99 times out of a 100 this is a bad move, but this one time I got lucky. 


Michael Wells said...

Gee Thanks Martha- with the year I've had of publications my number of available work has been dwendeling and I've felt a lot of pressure to produce work that can be sent out. I've already fretted over what mighht be close to ready and now I read this (very insightful piece, I might add) and feel all the more stressed.
;-) You've been a big help!

Martha Silano said...

Dear Michael -

Are you saying that you've had so many acceptances this year that you have little to send out? If so, cry me a river. Seriously, it sounds like a happy problem! If it's any comfort, I receive very few acceptance emails. Like most poets, most of the time the news is NO.
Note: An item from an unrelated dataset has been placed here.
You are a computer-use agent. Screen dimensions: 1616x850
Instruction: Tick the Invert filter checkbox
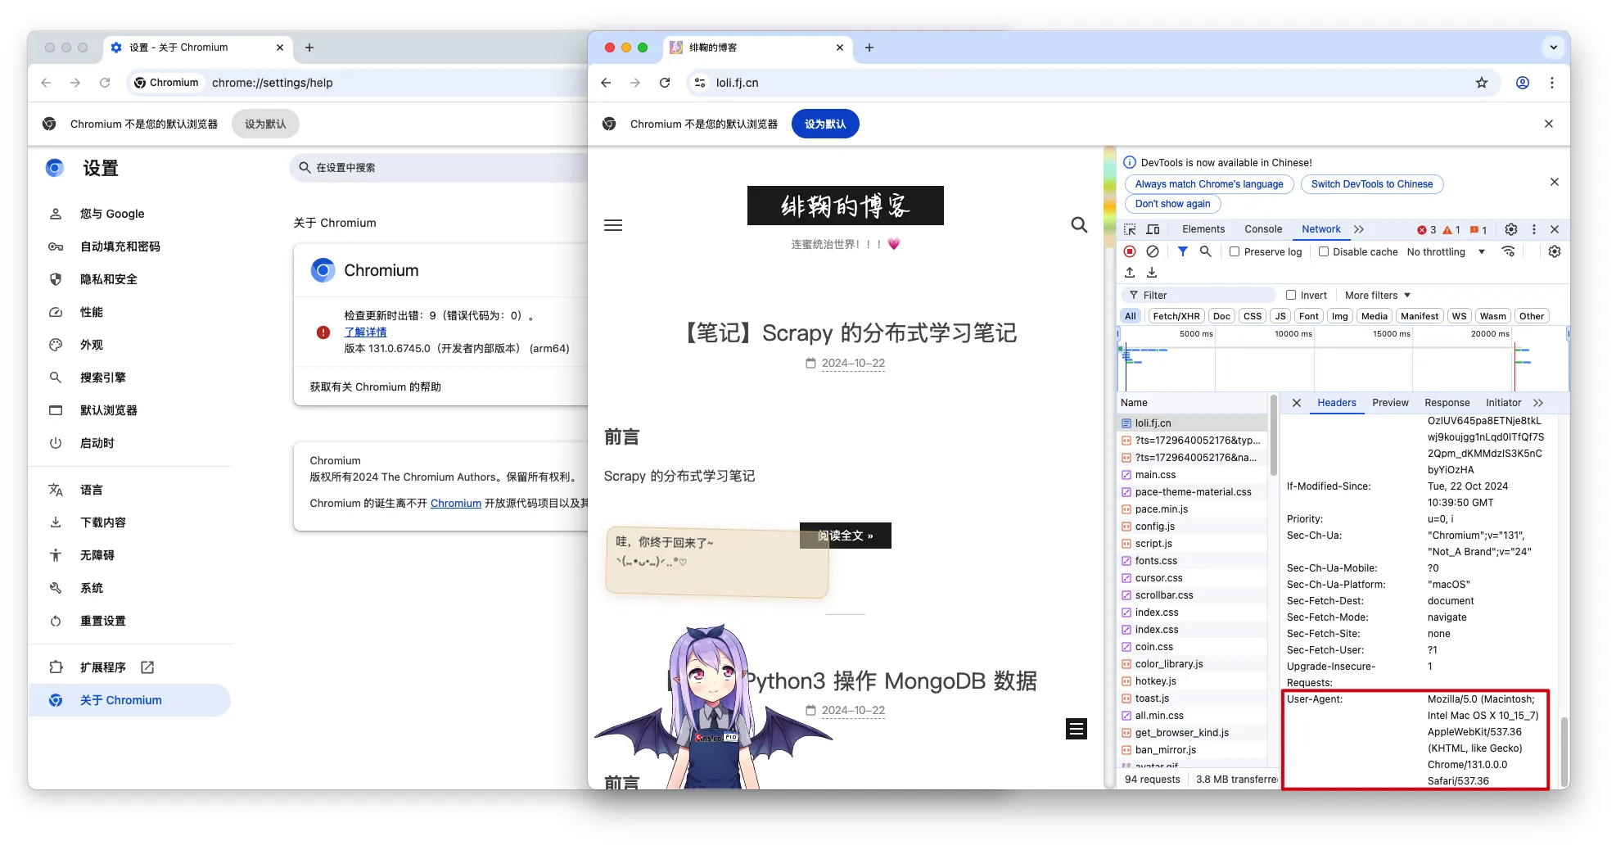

I did not intend to stress anyone out, especially not a fine poet like you. I shared because, well, this acceptance story is so exceptional it pretty much proves the rule.

Michael Wells said...

Martha... It's a Very good post. One I especially should have read the first year I was writing, but it's still good to be reminded not to rush work.

I'm not bragging about this year - but it is true I've little left to submit. I've worked very hard this year and exceeded 100 submissions. The success I've had, I view relative to past years but I do believe where a year or two ago I had come to hat submitting work I now make it an every Saturday thing. I guess the habit had made it far less drudgery.

The past few weeks i've been combing through old drafts and jottings from my journals in desparation. Looks like I'm going to have to do The Daily Poet ;-)

Martha Silano said...

I like the sound of your every Saturday submission method. The Daily Poet is a great way to replenish your poem larder!